"I wanted a perfect ending. Now I've learned, the hard way, that some poems don't rhyme, and some stories don't have a clear beginning, middle, and end. Life is about not knowing, having to change, taking the moment and making the best of it, without knowing what's going to happen next." ~ Gilda Radner
I've been catching up with blog friends I haven't been able to read lately. I need to stop for a moment to talk about yesterday. It was a bad, bad day and it took me until late in the afternoon to realize it. Realization should have started when my mom told me a couple of times early in the day to stop beating up on myself.
On the way home, she was talking about the 4th of July and it immediately reminded me that July 6, 2006 was my last day of radiation. Then I recalled that March 28 was my last chemo day. But then I wasn't sure...was it March 26 or March 28? I became obsessed (oh yeah, I never do that ) with verifying the date. Around 7;00 p.m. last night, I finally managed to find some written evidence that the date was correct.
Then it suddenly hit me. A year. As someone on my breast cancer message board told me, I've been through a lot. It made for a sad and somber evening. It's okay...just a part of coming to terms with it all. I allowed myself to grieve for the relinquishment of wholeness. I remembered it all. The diagnosis--in three stages. The mastectomy. The chemo. The radiation. It was all unbearable, so I chose not to bear it.
I haven't only changed physically. I know now, with complete certainty, that I can get through anything. Maybe my father's suicide should have enlightened me on my transcendent abilities. Now I know. It seems to have created a greater reserve in myself, a distancing from the hard events of life. I am invioable.

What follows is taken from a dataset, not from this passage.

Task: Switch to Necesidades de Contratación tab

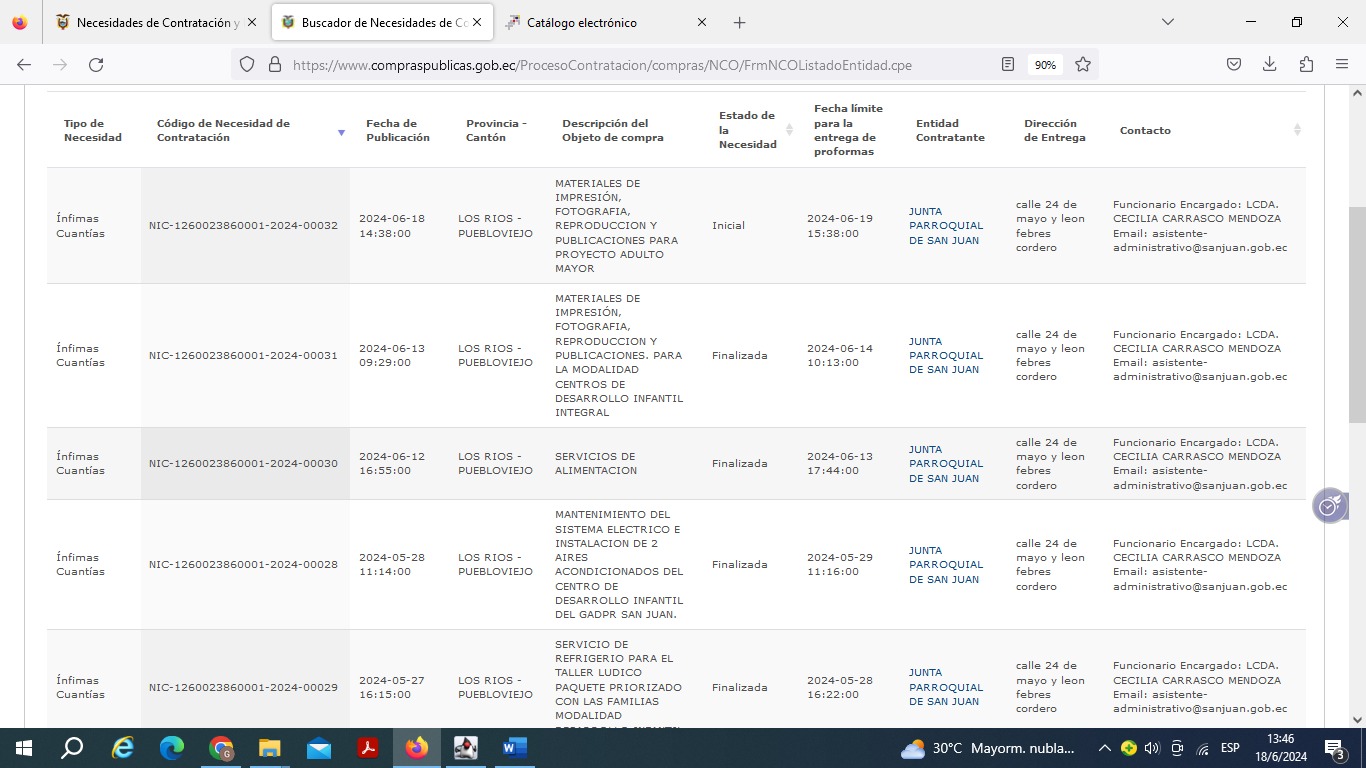Action: coord(150,22)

It seems I've permanently retreated into myself to shield myself against misfortune and pain. That doesn't mean I'm emotionally unreachable; as a matter of fact, I may be more open to love (in a general, nonspecific way) than ever before. I can survive love and loss. That knowledge liberates me, but it leaves me with an openness to love primarily on a non-specific basis. I have good will towards everyone. Close personal relationships seem even more unreachable. If you care about everyone equally, do you really care about no one? I don't think so. I hope not.
How have I changed? How have I changed? It's a question that's rather haunting and not fully answered still. There's a lot more grieving to be done, a lot more suffering to be worked through. I can survive it, though. I can survive anything.